(Stored data entries)

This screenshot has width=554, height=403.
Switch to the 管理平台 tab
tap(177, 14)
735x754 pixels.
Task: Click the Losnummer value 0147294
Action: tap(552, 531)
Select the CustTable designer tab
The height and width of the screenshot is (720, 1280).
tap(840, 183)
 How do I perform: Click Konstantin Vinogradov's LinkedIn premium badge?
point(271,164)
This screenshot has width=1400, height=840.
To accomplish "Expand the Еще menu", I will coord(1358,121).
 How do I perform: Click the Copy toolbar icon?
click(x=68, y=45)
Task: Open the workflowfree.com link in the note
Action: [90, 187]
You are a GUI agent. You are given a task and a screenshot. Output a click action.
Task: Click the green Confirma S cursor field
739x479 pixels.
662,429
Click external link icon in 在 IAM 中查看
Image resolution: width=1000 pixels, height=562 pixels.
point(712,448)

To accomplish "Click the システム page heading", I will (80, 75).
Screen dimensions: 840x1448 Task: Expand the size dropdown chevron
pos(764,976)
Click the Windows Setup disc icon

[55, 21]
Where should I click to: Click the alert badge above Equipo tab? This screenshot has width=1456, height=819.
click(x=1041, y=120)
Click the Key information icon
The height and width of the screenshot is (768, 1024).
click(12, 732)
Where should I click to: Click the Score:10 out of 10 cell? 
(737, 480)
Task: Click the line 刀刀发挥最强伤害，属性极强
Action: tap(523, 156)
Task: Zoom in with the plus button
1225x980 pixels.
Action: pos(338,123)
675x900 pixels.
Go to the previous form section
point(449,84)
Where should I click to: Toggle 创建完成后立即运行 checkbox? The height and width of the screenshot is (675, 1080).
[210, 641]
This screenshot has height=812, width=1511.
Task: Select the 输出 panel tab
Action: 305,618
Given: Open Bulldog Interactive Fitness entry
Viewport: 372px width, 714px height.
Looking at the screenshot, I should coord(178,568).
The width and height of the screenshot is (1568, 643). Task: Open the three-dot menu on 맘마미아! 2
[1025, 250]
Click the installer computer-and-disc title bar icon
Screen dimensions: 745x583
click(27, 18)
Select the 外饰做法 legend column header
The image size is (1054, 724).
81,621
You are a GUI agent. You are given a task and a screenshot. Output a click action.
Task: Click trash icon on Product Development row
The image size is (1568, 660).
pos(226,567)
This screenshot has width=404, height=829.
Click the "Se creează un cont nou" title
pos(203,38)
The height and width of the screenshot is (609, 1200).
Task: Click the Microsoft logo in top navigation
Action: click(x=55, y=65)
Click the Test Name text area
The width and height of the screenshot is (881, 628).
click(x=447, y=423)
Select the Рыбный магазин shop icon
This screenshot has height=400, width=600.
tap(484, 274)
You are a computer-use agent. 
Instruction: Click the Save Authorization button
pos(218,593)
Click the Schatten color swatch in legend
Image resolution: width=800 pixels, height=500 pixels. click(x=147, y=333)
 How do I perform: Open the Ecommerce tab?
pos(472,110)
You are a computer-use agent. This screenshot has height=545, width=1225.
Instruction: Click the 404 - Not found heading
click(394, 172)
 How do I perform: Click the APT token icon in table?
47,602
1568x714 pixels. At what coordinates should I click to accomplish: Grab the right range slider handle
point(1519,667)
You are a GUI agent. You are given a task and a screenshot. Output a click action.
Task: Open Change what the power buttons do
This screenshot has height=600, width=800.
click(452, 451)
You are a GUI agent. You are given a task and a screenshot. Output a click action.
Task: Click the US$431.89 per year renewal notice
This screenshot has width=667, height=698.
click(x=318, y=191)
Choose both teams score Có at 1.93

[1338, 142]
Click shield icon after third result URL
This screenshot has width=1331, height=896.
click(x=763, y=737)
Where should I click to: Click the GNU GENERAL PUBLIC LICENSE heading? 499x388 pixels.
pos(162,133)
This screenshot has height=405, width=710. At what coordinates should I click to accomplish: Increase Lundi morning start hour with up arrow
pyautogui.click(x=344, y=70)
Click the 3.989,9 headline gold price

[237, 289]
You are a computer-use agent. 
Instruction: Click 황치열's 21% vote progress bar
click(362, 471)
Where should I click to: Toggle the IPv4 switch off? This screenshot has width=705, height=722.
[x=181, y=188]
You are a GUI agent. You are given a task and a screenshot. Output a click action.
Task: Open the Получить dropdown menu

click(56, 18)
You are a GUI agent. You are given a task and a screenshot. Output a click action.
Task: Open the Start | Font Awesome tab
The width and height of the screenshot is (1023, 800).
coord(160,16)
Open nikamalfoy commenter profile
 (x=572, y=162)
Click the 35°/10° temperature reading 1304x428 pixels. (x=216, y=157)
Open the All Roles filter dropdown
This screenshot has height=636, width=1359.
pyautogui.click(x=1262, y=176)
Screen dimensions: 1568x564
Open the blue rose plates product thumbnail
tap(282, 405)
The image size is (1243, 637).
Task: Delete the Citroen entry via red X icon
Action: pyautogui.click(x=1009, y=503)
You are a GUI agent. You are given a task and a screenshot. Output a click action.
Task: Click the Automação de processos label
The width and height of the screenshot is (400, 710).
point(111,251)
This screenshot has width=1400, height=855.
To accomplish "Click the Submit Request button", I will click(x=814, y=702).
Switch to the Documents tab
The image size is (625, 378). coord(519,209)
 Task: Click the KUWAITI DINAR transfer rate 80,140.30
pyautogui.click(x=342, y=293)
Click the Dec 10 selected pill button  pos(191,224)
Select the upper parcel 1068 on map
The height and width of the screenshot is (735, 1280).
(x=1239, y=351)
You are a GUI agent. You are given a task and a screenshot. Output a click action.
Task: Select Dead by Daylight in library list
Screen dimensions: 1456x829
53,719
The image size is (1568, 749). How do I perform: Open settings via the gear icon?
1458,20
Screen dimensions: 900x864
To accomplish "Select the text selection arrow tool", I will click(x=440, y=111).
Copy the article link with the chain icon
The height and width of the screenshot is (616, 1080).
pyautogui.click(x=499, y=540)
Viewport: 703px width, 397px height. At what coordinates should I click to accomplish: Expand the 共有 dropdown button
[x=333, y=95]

WHAT YOU ARE ASKED TO DO >>
All that is needed is the opening run of the data, given again exactly: please include every line from the first through the line with "675x900 pixels.", both ends kept.

SOLUTION >>
This screenshot has width=554, height=403.
Switch to the 管理平台 tab
tap(177, 14)
735x754 pixels.
Task: Click the Losnummer value 0147294
Action: tap(552, 531)
Select the CustTable designer tab
The height and width of the screenshot is (720, 1280).
tap(840, 183)
 How do I perform: Click Konstantin Vinogradov's LinkedIn premium badge?
point(271,164)
This screenshot has width=1400, height=840.
To accomplish "Expand the Еще menu", I will coord(1358,121).
 How do I perform: Click the Copy toolbar icon?
click(x=68, y=45)
Task: Open the workflowfree.com link in the note
Action: [90, 187]
You are a GUI agent. You are given a task and a screenshot. Output a click action.
Task: Click the green Confirma S cursor field
739x479 pixels.
662,429
Click external link icon in 在 IAM 中查看
Image resolution: width=1000 pixels, height=562 pixels.
point(712,448)

To accomplish "Click the システム page heading", I will (80, 75).
Screen dimensions: 840x1448 Task: Expand the size dropdown chevron
pos(764,976)
Click the Windows Setup disc icon

[55, 21]
Where should I click to: Click the alert badge above Equipo tab? This screenshot has width=1456, height=819.
click(x=1041, y=120)
Click the Key information icon
The height and width of the screenshot is (768, 1024).
click(12, 732)
Where should I click to: Click the Score:10 out of 10 cell? 
(737, 480)
Task: Click the line 刀刀发挥最强伤害，属性极强
Action: tap(523, 156)
Task: Zoom in with the plus button
1225x980 pixels.
Action: pos(338,123)
675x900 pixels.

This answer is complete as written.